CP selling west end of DM&E line

CP selling west end of DM&E line

Railroad handles 52,000 carloads of grain, ethanol and other products annually.

CANADIAN Pacific (CP) and Genesee & Wyoming Inc. (G&W) recently announced that CP will sell the west end of its Dakota, Minnesota & Eastern (DM&E) line to G&W.

The new line, to be named the Rapid City, Pierre & Eastern Railroad, is currently responsible for 52,000 carloads annually of grain, bentonite clay, ethanol, fertilizer and other products and will have the ability to interchange with CP, Union Pacific, BNSF and the Nebraska Northwestern Railroad.

The west end encompasses approximately 660 miles of CP's current operations between Tracy, Minn., and Rapid City, S.D.; north of Rapid City to Colony, Wyo.; south of Rapid City to Dakota Junction, Neb., and connecting branch lines, as well as trackage from Dakota Junction to Crawford, Neb., that is currently leased to the Nebraska Northwestern.

The asset sale is expected to close by mid-2014, subject to approval of the U.S. Surface Transportation Board and satisfaction of other customary closing conditions.

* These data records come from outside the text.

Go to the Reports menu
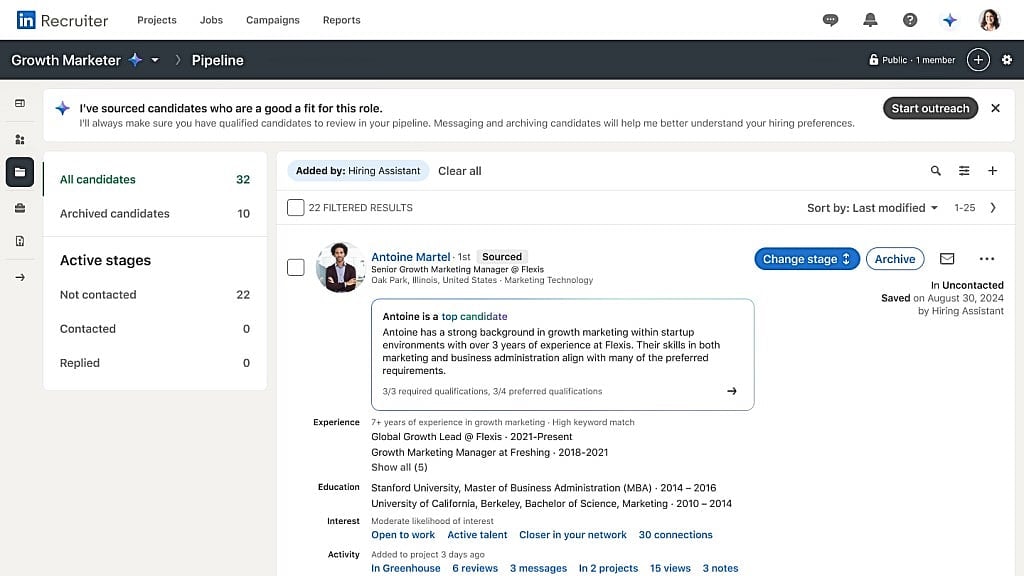1024x576 pixels. click(341, 20)
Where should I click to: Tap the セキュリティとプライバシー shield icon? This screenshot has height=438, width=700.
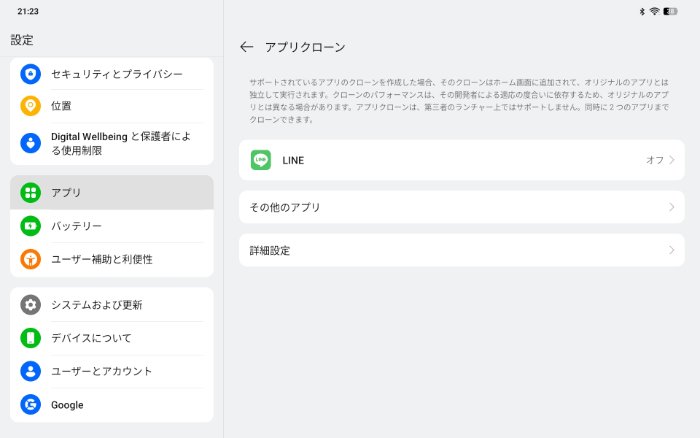tap(31, 74)
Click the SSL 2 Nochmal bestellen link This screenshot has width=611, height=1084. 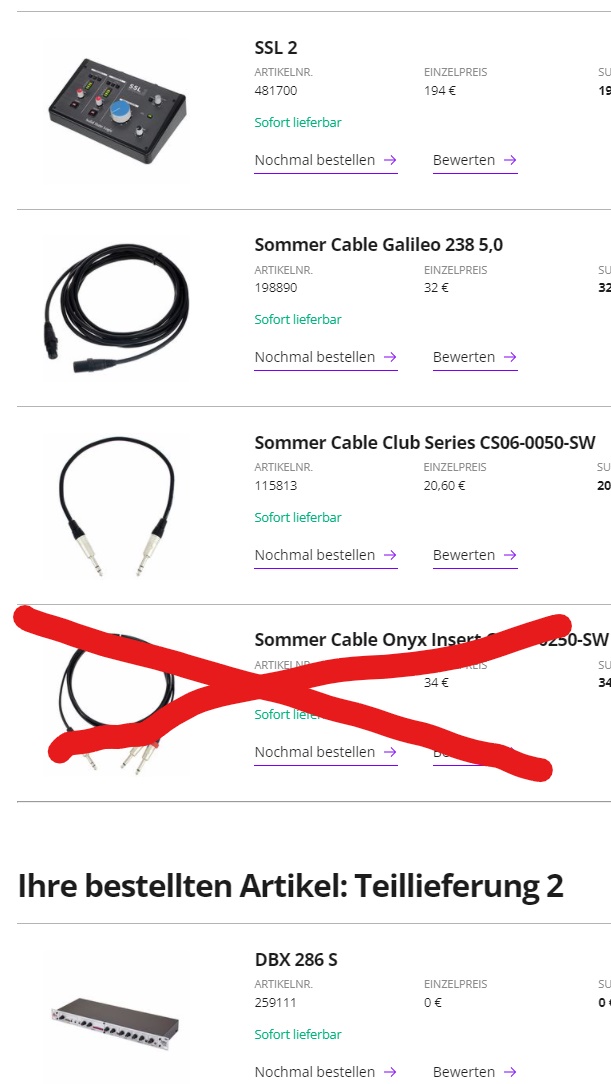pyautogui.click(x=326, y=160)
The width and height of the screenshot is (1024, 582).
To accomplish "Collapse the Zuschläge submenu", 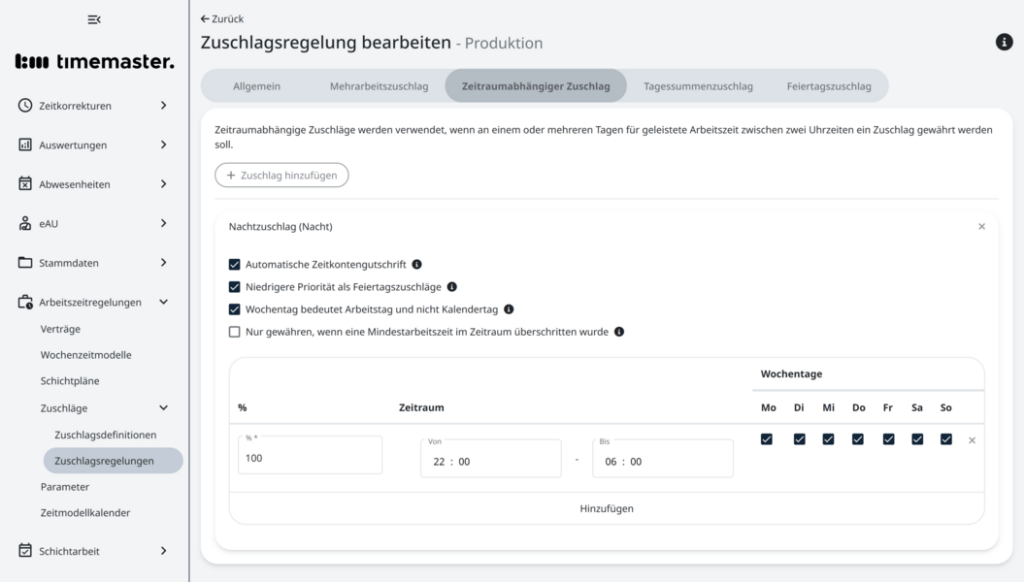I will click(163, 407).
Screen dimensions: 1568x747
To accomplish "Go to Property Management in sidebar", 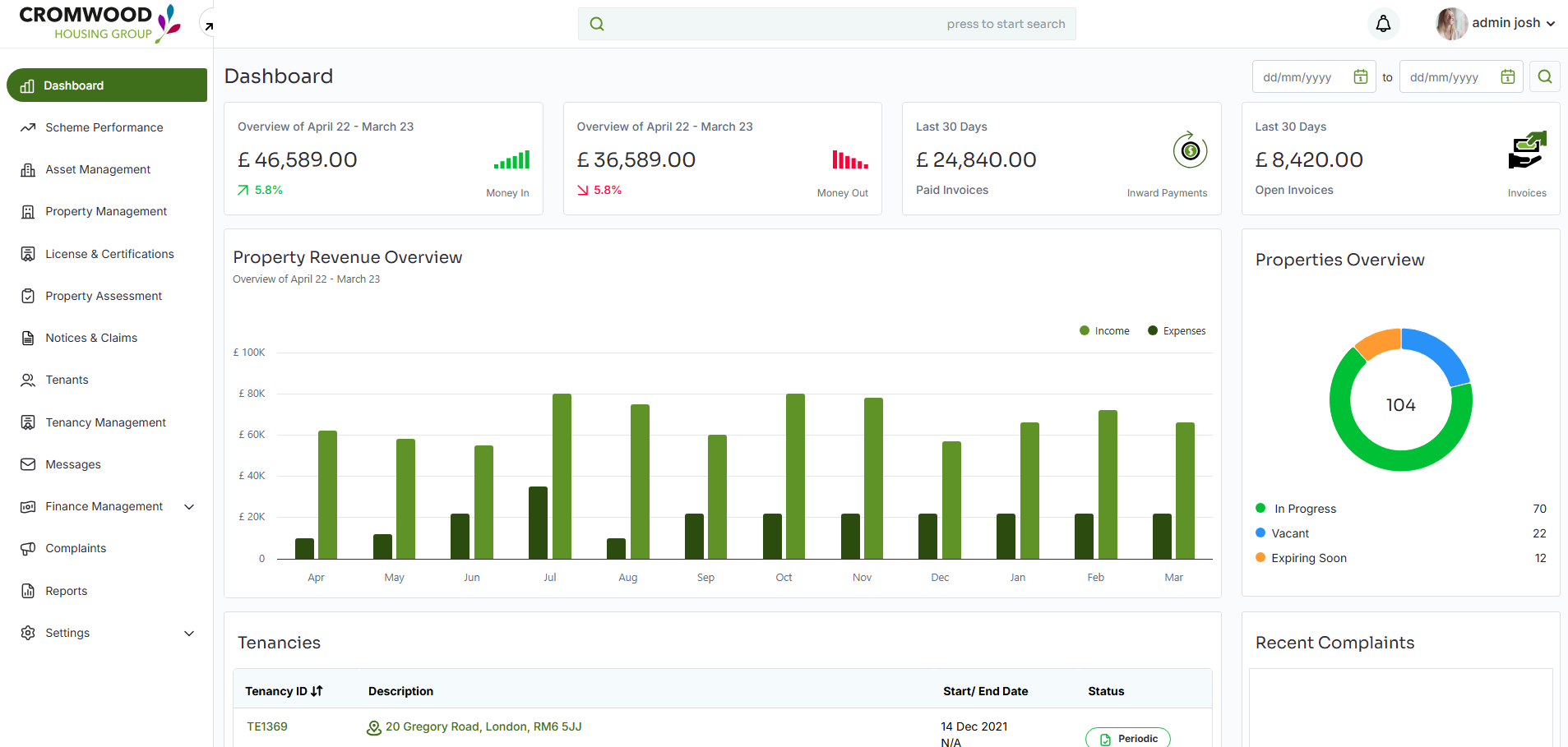I will click(x=106, y=211).
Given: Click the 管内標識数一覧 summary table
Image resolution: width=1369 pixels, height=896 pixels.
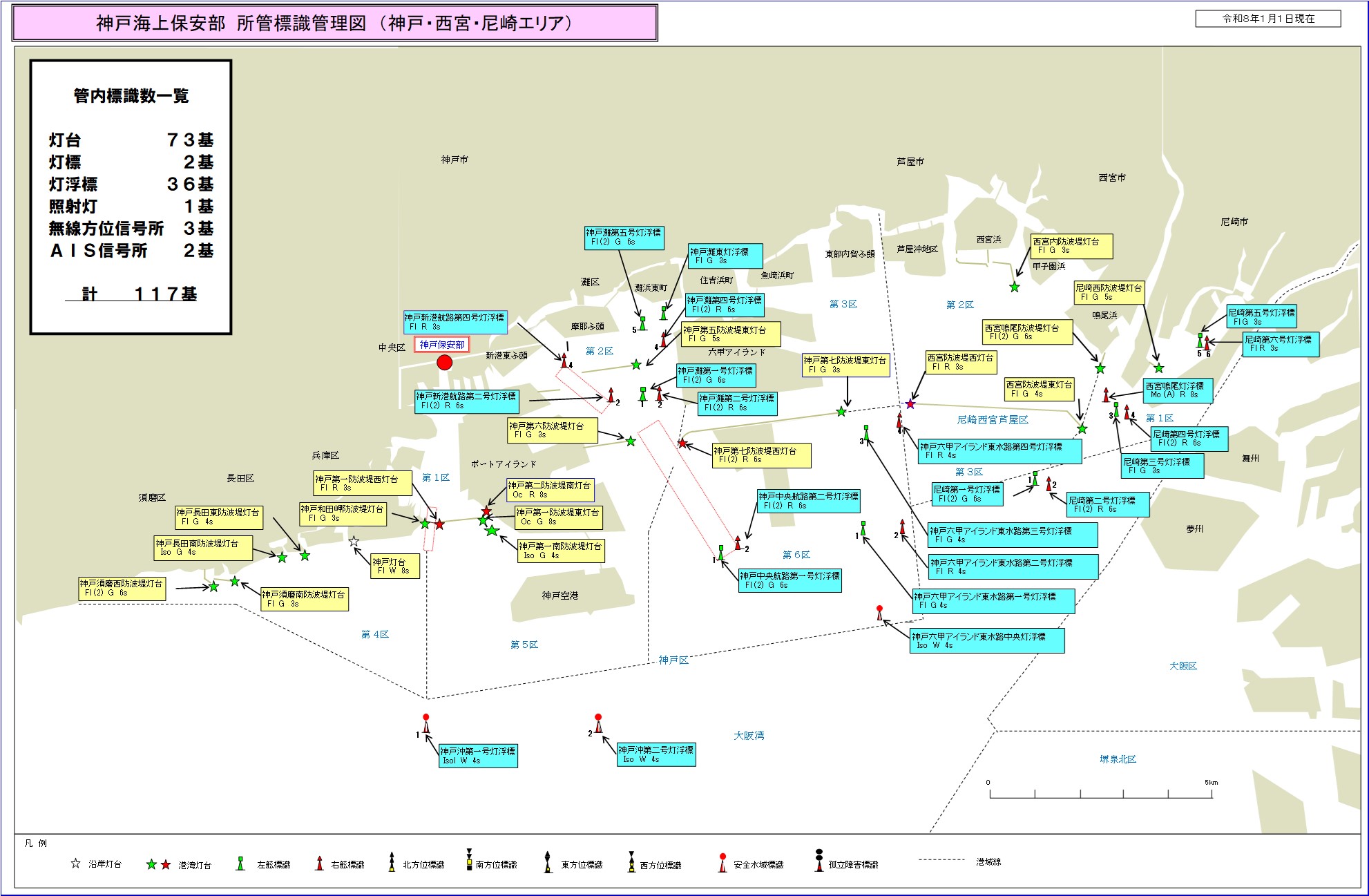Looking at the screenshot, I should 131,197.
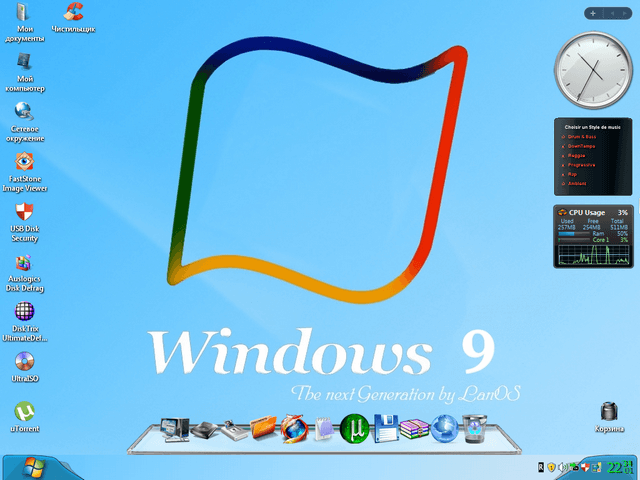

G&W expects to hire approximately 180 employees to staff the new company and anticipates that these employees will come primarily from those currently working on the rail line.

The agreement with G&W concludes the comprehensive strategic review process that was launched by CP on Dec. 4, 2012. CP has operated the rail line in this area since it assumed operational control of the DM&E railroad in 2008 and will continue to own and operate approximately 1,900 miles of former DM&E track following the sale of the west end, the announcement said.

The purchase price is approximately $210 million, subject to certain adjustments, including the purchase of inventory, equipment and vehicles.

For CP, it is anticipated that the sale will result in a net after-tax write-down of approximately $240 million, subject to closing adjustments. The transaction is cash positive for CP, and the sale will not have a material effect on anticipated future earnings.

For G&W, it is expected that the transaction will generate annual revenues of approximately $65 million and be immediately accretive to book and cash earnings per share in 2014.

The sale is expected to benefit CP in its ongoing transformation to make its network stronger for its entire customer base. For G&W, the purchase is expected to add an important rail corridor with a strong customer base and continued access to CP's North American network.

"There is a strong long-term franchise here, and we are pleased to have found a partner in Genesee & Wyoming, which will maintain a high standard of customer service," CP chief executive officer E. Hunter Harrison said. "South Dakota remains an important economic driver in the Midwest, and CP looks forward to working with G&W."